Всё изменилось уже в начале 1930-х – трон окончательно занял красный император Иосиф, диспуты отменили за ненадобностью, а вкусы сделались традиционно-аристократичными, русскими, как в хороших книжках XIX века про передовую дворянскую молодёжь. Вернулись колонны и портики, боскеты и клумбы (в духе всех версальских Людовиков), а также - вальсы, мазурки, реверансы, …застенчивые девушки и храбрые военные. «Это был падекатр, старинный менуэт с приседаниями. Мы взялись за руки ледяными пальцами и деревянно прошли весь танец, приседали, он кружил меня за поднятую руку, слегка приподнявшись на цыпочки. Это было начало пятидесятых годов, детей учили чинным танцам Смольного института благородных девиц», - пишет современная писательница Людмила Петрушевская о нравах сталинского времени.

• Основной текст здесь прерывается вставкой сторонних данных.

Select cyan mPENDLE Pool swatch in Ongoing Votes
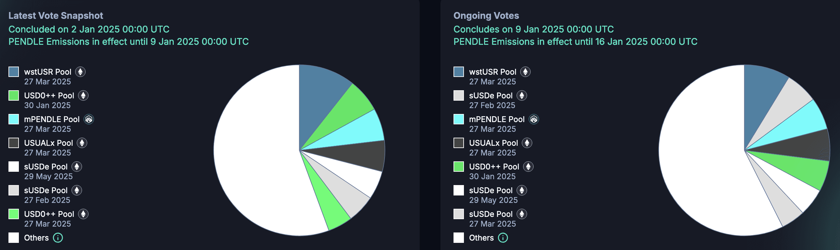The height and width of the screenshot is (250, 840). (458, 119)
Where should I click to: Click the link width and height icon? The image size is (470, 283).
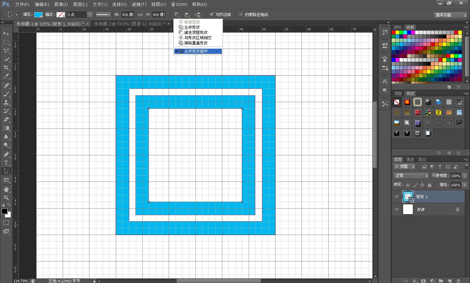[140, 15]
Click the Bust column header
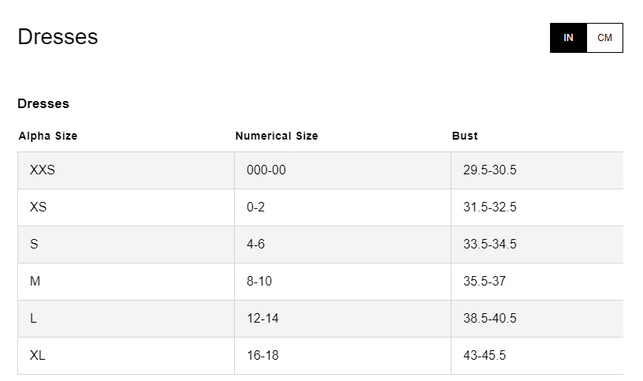 (x=465, y=136)
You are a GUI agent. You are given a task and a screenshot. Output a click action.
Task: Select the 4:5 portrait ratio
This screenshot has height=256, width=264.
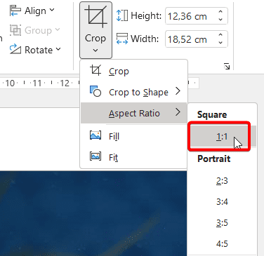tap(222, 243)
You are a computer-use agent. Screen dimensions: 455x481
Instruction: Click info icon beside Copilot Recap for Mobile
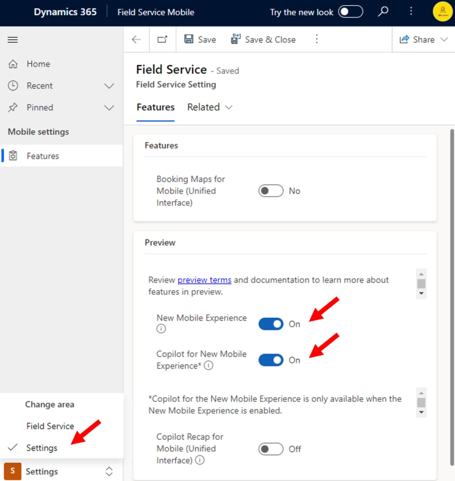click(200, 460)
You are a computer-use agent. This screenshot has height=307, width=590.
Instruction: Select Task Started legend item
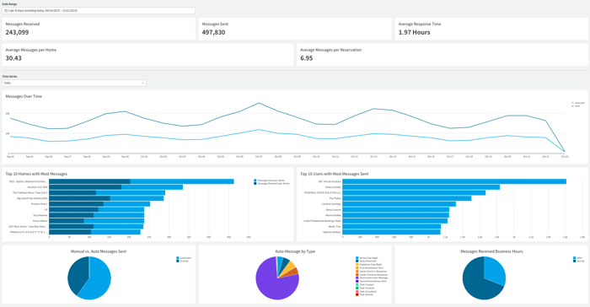pyautogui.click(x=365, y=294)
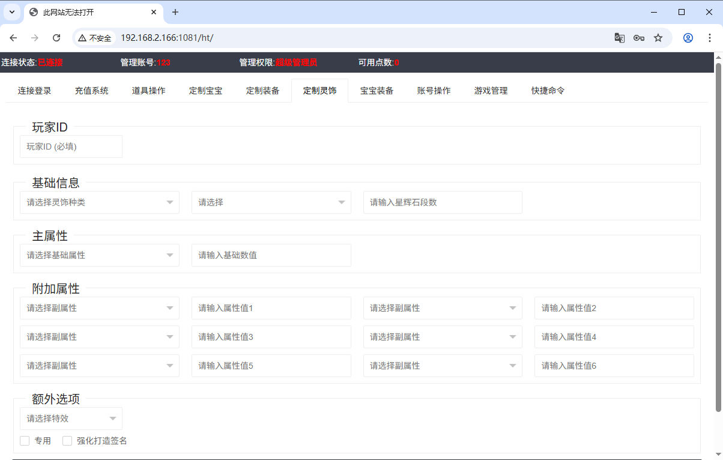Click the tab search chevron button

click(11, 12)
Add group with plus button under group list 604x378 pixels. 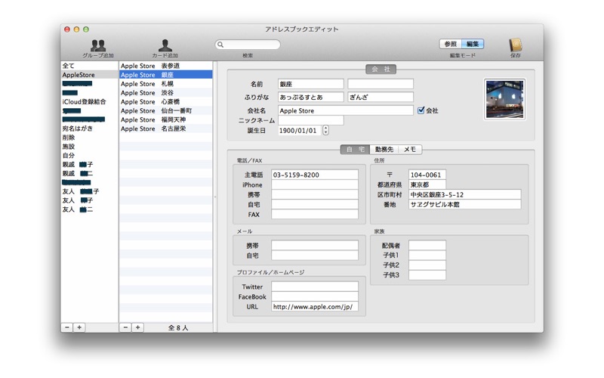tap(79, 327)

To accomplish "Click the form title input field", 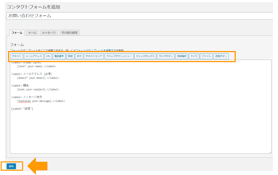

Интересно, что в 1960-х годах, в эпоху нарочитого космополитизма и яростного разрушения «тоталитарных догм», современные западные танцы перестали быть неким жупелом. Кавказская пленница – эталонная девушка Нина лихо отплясывает твист в коротеньких бриджах. А вот описание молодёжи в самом типичном очерке тех лет: «Танцуют. Брючки, «бабетты», шпильки, тёмные очки, бородки, свитеры…Обилие симпатичных лиц, лукавых выражений глаз. Может быть, это эффект нарядов, причёсок и того кокетливого «хвостика», который тушью наносится на кончики глаз и делает их удлиненными, как у японочек?» (Васинский А. «Дождь в воскресенье». / «Юность». 1965. С. 84). Гуру шестидесятников - Василий Аксёнов описывал модный танец со всей раскрепощённой порывистостью, свойственной его поколению: «Ребята танцуют, и ничего им больше не надо сейчас. Танцуйте, пока вам семнадцать! Не бойтесь ничего, всё это ваше - весь мир». Или даже так: «Молодость танцует при свете звёзд у подножия Олимпа…» Заметим, что и здесь имеются недвусмысленные отсылки к сакрально-ритуальным действам глубокой древности. Только у Аксёнова они выглядят чем-то, вроде красивого эстетства (в отличие от аналогичных отсылок у Ивана Ефремова).

Итак, движение под музыку – это своего рода мистика, токи вселенной, бытийный смысл, а не просто – «два притопа – три прихлопа» и прочие «умца-ца!» Детки-конфетки на современных танцполах, впитывая весь этот драйвный рэйв, получают соответствующие энергии, и уже не стоит удивляться, что они туповаты и хиловаты. Смени пластинку, господин ди-джей!